Suppose that we want to search for an item in a (discrete) ordered list or a solution to a problem within an interval.

- The two endpoints of the ordered list or the interval characterize two different states with respect to the target. (Recall that `$f\in \mathcal{C}[a,b]$` has two different signs at `$a$` and `$b$`.)

- We can also determine the state of the midpoint and update the search interval accordingly.

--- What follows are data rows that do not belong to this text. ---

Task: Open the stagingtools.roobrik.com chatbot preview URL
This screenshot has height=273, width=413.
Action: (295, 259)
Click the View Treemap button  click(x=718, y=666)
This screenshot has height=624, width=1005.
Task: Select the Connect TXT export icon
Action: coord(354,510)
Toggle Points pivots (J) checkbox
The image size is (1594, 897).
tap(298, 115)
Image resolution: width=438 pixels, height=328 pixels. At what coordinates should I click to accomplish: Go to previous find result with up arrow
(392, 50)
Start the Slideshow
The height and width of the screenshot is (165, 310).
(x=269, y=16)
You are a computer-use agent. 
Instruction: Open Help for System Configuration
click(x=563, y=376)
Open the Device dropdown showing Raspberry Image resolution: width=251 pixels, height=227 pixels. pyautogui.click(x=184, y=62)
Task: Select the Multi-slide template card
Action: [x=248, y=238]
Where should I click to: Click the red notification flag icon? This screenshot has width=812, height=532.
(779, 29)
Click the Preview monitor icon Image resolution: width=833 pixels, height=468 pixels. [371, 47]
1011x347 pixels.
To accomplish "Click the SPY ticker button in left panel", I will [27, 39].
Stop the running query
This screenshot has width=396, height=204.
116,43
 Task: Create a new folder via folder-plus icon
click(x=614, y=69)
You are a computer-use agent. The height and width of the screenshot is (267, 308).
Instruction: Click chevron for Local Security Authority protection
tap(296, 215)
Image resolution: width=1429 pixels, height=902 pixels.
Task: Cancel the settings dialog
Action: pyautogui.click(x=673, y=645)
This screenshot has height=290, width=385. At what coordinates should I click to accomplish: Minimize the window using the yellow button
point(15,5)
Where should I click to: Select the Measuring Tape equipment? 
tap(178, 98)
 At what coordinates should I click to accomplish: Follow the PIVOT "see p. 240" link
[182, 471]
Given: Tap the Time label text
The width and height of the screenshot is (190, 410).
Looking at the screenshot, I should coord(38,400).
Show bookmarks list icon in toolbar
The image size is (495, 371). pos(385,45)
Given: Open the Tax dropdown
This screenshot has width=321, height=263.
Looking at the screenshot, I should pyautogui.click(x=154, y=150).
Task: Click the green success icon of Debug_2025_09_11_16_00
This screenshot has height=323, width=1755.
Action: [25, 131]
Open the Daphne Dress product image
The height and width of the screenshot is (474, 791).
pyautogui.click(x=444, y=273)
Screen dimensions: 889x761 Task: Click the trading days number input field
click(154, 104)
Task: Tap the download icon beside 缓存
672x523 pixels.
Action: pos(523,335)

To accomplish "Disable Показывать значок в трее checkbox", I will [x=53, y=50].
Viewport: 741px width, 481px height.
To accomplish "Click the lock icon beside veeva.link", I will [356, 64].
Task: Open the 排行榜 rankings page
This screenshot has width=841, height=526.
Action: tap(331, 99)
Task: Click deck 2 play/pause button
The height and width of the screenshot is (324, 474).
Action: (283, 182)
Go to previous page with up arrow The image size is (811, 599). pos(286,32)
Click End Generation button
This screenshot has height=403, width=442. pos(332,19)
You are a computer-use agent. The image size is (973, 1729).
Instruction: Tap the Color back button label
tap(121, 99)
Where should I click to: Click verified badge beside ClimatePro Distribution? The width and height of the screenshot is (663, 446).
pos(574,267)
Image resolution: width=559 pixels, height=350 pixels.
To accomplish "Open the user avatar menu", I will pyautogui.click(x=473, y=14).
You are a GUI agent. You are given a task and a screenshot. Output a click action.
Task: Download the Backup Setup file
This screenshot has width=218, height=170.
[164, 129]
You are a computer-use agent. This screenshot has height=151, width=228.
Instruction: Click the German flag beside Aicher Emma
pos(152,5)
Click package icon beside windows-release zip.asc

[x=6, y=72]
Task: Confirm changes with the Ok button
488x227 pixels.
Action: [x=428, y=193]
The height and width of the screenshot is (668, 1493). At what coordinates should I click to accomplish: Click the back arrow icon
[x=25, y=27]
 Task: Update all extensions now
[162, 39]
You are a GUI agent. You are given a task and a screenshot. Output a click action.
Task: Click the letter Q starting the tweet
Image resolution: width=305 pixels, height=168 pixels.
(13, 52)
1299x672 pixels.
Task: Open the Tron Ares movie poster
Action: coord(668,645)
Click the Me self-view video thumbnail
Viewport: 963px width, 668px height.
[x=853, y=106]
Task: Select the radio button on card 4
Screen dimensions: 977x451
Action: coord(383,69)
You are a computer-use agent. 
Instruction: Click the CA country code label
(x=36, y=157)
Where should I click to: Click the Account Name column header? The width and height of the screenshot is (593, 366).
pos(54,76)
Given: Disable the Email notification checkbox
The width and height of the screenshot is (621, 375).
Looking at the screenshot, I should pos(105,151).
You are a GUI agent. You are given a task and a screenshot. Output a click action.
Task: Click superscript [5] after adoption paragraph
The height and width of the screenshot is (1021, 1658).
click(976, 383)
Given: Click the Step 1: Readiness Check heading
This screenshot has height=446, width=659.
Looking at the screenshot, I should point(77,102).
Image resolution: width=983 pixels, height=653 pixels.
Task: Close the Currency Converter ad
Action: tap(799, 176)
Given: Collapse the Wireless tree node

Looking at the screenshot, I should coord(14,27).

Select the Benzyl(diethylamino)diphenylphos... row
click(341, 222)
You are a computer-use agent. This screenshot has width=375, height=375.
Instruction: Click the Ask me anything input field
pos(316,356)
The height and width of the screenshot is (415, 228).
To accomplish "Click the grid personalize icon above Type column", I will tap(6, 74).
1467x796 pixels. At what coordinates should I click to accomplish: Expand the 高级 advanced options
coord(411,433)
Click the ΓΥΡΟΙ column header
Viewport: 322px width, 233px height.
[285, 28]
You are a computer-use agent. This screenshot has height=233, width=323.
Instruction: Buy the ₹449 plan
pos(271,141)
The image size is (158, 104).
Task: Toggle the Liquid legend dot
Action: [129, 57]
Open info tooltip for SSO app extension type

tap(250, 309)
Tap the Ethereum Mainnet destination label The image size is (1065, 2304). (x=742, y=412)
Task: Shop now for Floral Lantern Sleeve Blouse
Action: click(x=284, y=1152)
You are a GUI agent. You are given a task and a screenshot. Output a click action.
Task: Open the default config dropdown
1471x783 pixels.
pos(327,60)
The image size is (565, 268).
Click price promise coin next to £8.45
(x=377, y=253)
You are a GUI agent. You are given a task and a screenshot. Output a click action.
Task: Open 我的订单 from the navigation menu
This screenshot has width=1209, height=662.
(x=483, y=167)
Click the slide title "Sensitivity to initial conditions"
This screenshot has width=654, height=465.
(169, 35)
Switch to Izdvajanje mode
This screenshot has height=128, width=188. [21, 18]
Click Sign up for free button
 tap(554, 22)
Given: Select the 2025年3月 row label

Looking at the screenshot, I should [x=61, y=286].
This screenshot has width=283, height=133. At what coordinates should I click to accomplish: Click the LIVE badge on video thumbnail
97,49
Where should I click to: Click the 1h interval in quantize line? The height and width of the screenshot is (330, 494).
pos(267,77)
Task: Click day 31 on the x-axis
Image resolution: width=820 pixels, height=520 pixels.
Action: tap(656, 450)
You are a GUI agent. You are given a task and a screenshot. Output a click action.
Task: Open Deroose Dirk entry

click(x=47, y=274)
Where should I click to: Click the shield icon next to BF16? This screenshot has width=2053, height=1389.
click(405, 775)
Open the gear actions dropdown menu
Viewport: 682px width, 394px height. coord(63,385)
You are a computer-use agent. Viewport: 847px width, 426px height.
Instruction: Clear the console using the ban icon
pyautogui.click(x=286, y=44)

- Keep dividing the ordered list or interval into a half until the target item is found or reaching the tolerance level.

---

# Searching for `$R_c$` in the Final Project

We will write a function `findRc()` in the [final project](https://zhangyk8.github.io/teaching/file_stat302/Lectures/Final_Project.pdf) to search for `$R_c$`, which is the smallest possible radius such that a given ad hoc network is connected.

1. Denote the endpoints of the interval returned from `findRange()` (i.e., a helper function in the [final project](https://zhangyk8.github.io/teaching/file_stat302/Lectures/Final_Project.pdf)) by `$\bar{R}_{\min}$` and `$\bar{R}_{\max}$`, respectively.

2. Compute the middle point as `$\bar{R}_0=\frac{\bar{R}_{\min}+\bar{R}_{\max}}{2}$`.

3. If `$\bar{R}_0$` gives a connected network, then we assign `$\bar{R}_{\max}\gets \bar{R}_0$`. Otherwise, we assign `$\bar{R}_{\min}\gets \bar{R}_0$`.
	
4. Repeat Steps 2 and 3 until `$|\bar{R}_{\min} - \bar{R}_{\max}|$` is less than the tolerance level `tol`.

---

# Fixed Points and Root-Finding

The point `$p\in \mathbb{R}^d$` is a **fixed point** for a given function `$g$` if `$g(p) =p$`.

- Given a root-finding problem `$f(p)=0$`, we can define the function `$g$` with a fixed point at `$p$` in various ways:
`$$g(x) = x-f(x), \quad g(x)=x+3f(x), \quad \text{etc.}$$`
Both of them satisfy `$g(p)=p$`.

- Conversely, if the function `$g$` has a fixed point at `$p$`, then the function defined by 
`$$f(x)=x-g(x)$$`
has a zero at `$p$`.

---

# Fixed Points and Root-Finding

Example: Determine any fixed points of the function `$g(x)=x^2-2$`.

- The function `$g(x)=x^2-2$` has two fixed points `$x=-1$` and `$x=2$`.

---

# Existence and Uniqueness of Fixed Points

**Theorem.**

1. (_Existence_) If `$g\in \mathcal{C}[a,b]$` and `$g(x) \in [a,b]$` for all `$x\in [a,b]$`, then `$g$` has at least one fixed point in `$[a,b]$`.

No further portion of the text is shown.